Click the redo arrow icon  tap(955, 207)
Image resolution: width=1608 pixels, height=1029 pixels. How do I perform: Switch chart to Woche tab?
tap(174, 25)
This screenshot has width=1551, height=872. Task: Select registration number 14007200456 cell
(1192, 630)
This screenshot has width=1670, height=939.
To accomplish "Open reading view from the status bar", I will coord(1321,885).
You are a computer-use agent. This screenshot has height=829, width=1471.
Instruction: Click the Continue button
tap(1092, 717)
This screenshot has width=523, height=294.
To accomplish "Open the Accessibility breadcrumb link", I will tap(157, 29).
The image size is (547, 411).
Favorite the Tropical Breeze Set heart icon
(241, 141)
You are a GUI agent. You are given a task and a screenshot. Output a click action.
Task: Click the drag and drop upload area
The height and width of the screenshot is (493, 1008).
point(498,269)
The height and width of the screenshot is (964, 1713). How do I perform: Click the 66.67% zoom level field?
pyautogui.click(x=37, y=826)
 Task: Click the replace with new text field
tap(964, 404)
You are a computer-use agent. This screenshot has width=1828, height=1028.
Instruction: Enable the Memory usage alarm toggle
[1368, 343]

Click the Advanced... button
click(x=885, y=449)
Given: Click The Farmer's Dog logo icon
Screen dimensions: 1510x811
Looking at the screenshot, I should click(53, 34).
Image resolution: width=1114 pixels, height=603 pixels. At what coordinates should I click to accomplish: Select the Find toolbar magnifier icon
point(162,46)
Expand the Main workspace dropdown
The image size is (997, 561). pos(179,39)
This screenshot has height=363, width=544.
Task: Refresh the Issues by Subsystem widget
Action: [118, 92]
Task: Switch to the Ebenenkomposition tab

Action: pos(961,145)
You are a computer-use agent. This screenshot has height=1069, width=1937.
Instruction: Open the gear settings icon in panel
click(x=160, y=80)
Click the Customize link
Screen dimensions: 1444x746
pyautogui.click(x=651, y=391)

Task description |
Check each line of the data above for the string "link", then report how many lines have it, with no other words.

Worked solution |
2